After you’ve set everything up on the CPU side, that’s stuff like loading up your models’ vertices and the textures you need and stuff like that (click) (click) (click)

You send it down to the GPU where the Input Assembler pieces your meshes together.

Once it’s done doing that, it goes to the Vertex Shader stage. This is a stage you’ll always deal with since it feeds into the rest of the pipeline. It basically moves vertices around in the way you tell it to, be it for simple transforms into screen space, or for vertex skinned animation.

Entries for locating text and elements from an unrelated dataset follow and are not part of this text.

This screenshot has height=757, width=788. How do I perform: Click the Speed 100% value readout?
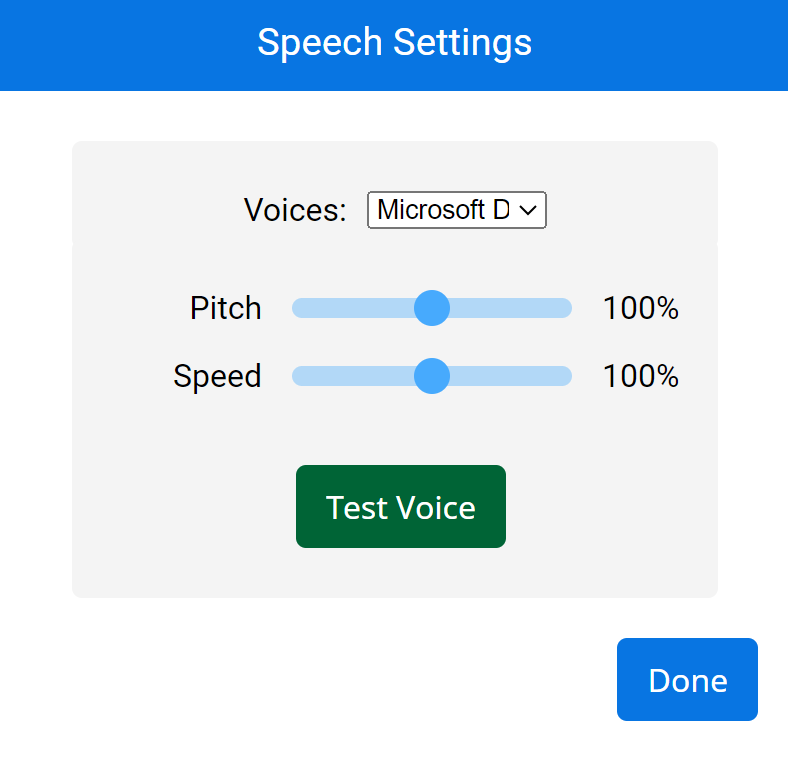tap(640, 376)
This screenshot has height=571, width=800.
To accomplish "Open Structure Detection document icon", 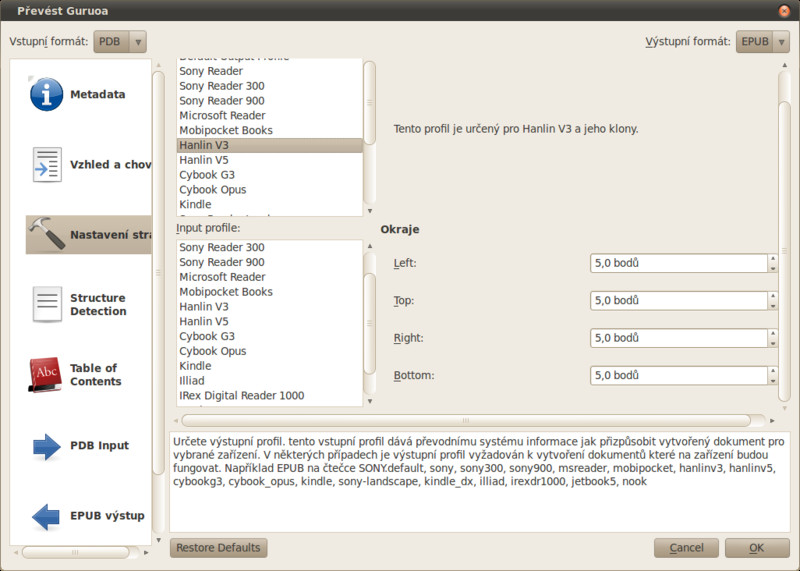I will 46,304.
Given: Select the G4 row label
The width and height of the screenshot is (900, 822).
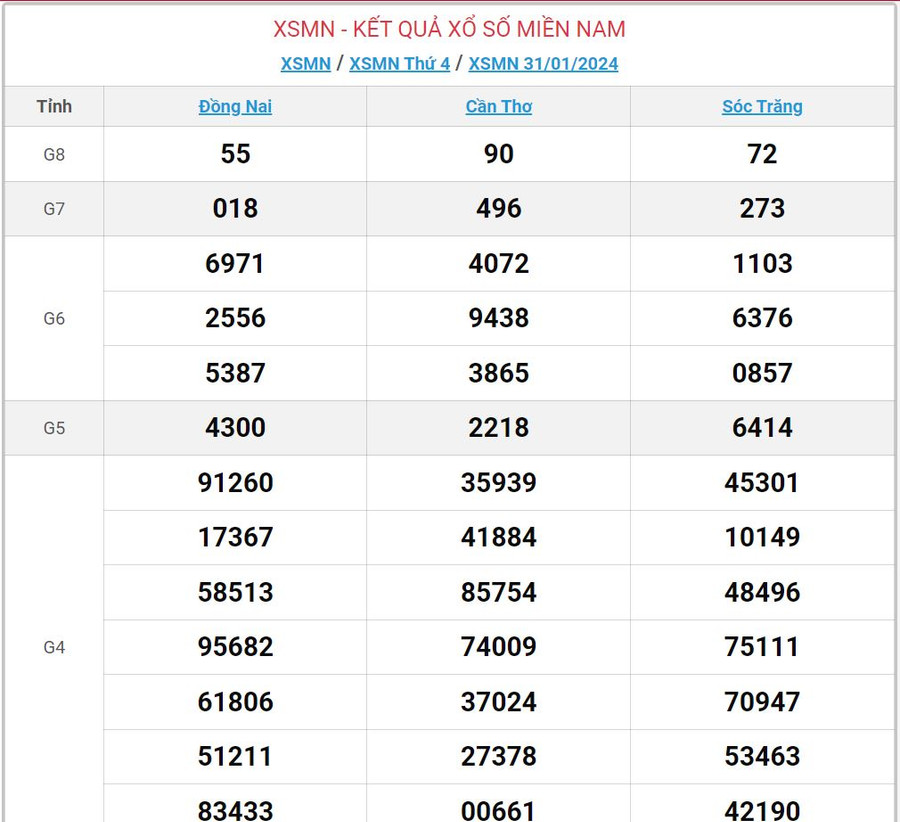Looking at the screenshot, I should click(54, 647).
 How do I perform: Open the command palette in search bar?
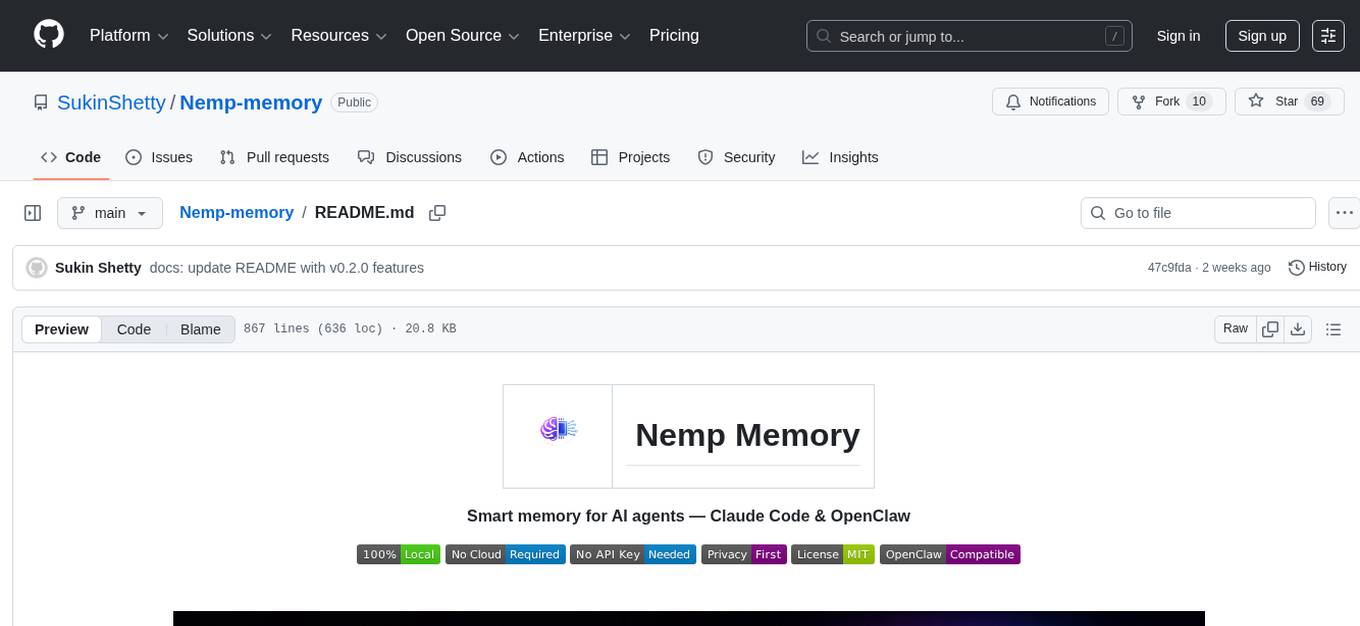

From there, once your vertices have been transformed, they can go into the first part of the optional tessellation stages, which is the hull shader stage. This takes your vertices and makes control points for the tessellator to use. Then the tessellator takes those control points and outputs topology into the domain shader stage, which then outputs geometry data. From there, you can optionally send that geometry into the geometry shader to maybe get out MORE geometry. Stream out lets you send that geometry data around for another go through the pipeline. After you’re done fiddling with your geometry data, it all goes to the rasterizer to get clipped, culled, and a whole bunch of other stuff I couldn’t fit onto this slide before getting turned into pixels. The pixel shader operates on the output of the rasterizer and is the other non-optional programmable shader stage. After you’ve done your cool lighting effects in the pixel shader, those pixels get fed to the output merger, which is the last stop before those pixels get output to a render target or the back buffer so you can actually see your frame.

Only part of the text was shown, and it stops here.